The Trouble with Transformers
And the long slouch towards cyberpunk
For a rich country, it’s surprising how the US keeps finding itself wanting for fundamental equipment. It is one thing for a shortage to last for a few days or weeks. When it drags on for years, it points to a fundamental problem. In this case, a problem with energy and specifically the physical infrastructure of the grid. Thanks to electric vehicles and AI data centers, we are asking the grid not just to grow, but to grow faster. The grid’s physical components are well understood with many competitive suppliers. Yet lead times and prices keep increasing, resulting in cost overruns and extreme delays to grid expansion. This situation, with transformers specifically, is a testament to American sclerosis. But the news is not all bad: fixing it is within our power, and innovation is coming to help. A country that can build the world’s most advanced AI models but can’t get an electricity transformer delivered in under two years is not a country with a technology problem. It’s a country where the machinery of abundance has been taken apart, piece by piece, by people who did not build it, some who actively resent it, and were never asked to put it back together.

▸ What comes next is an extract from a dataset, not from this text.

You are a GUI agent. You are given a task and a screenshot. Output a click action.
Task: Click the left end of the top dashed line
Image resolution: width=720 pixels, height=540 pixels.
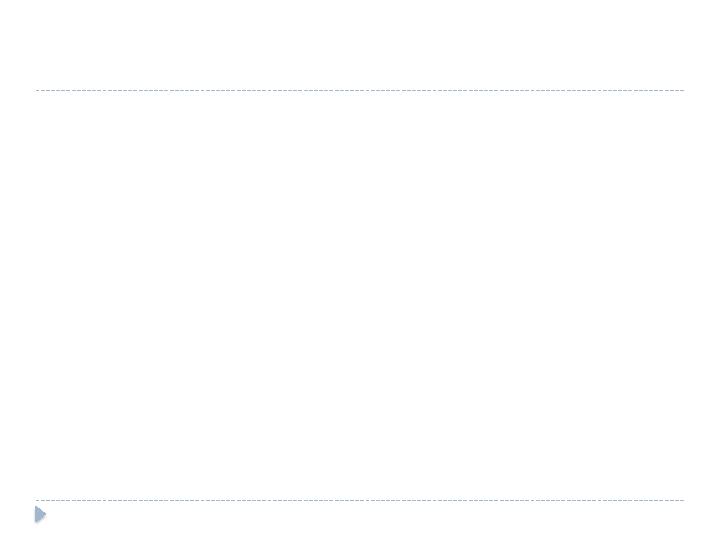39,90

Surging Demand for Power, Even Before AI
For the first time in my adult life, demand for energy supplied through the electric grid is going up in the US. Electrification is driving the growth (i.e. shifting demand from fossil fuels to the grid) and now AI data centers. Grid planners assume stable, predictable growth of both supply and demand. It has been anything but.
Notably, the total amount of energy consumed, including electricity, transport, and heating, is mostly stable.

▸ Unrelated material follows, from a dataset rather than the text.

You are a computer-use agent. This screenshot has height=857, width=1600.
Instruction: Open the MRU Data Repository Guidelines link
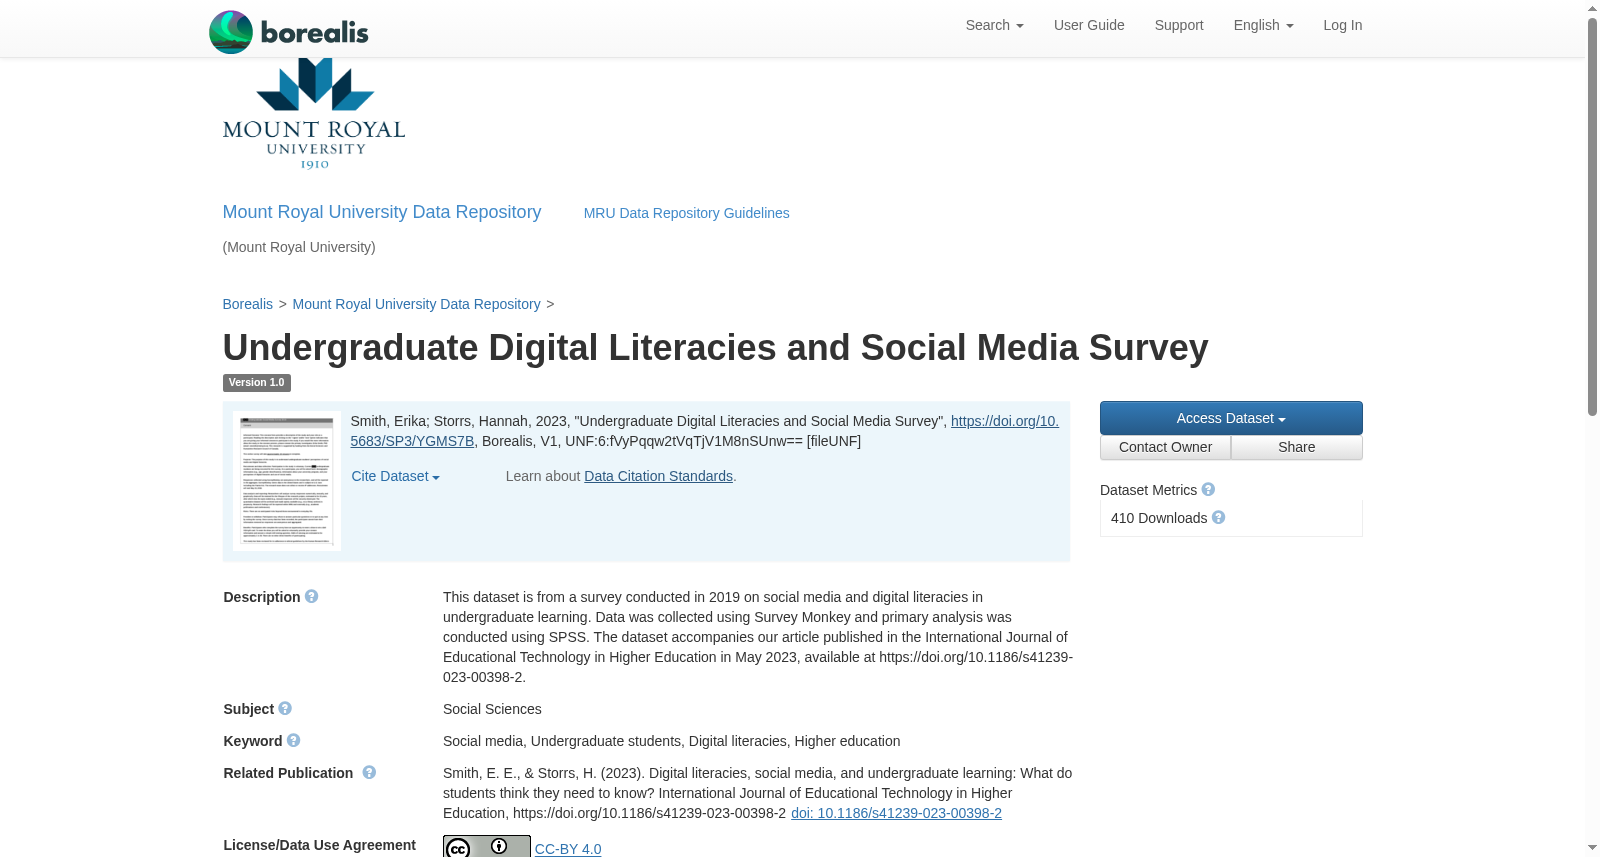click(x=687, y=213)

But demand for electricity specifically has started creeping upwards (note the difference in scale of the Y-axis and X-axis). Electricity represented about 16% of primary energy consumption in 2024.
In 2026, this growth is in the news because AI data centers are accelerating demand even more, but demand has been growing since 2018. Starting around 2012, EVs shifted demand from fossil fuels to grid-distributed electricity
The result is intense demand for all components of the grid, including the basic components needed to connect parts of the grid together. The biggest bottleneck for the last few years has been transformers.
As their name suggests, transformers transform voltage, which is at one level in a given circuit, to a different voltage in another. Transformers connect different parts of the grid where different voltages are needed. Each connection requires a specific kind of transformer, so essentially every power cable is connected to either a generator and a transformer, a load and a transformer, or between two transformers. This means that there are a lot of transformers on the grid and there are extreme design limits to what can be done without them.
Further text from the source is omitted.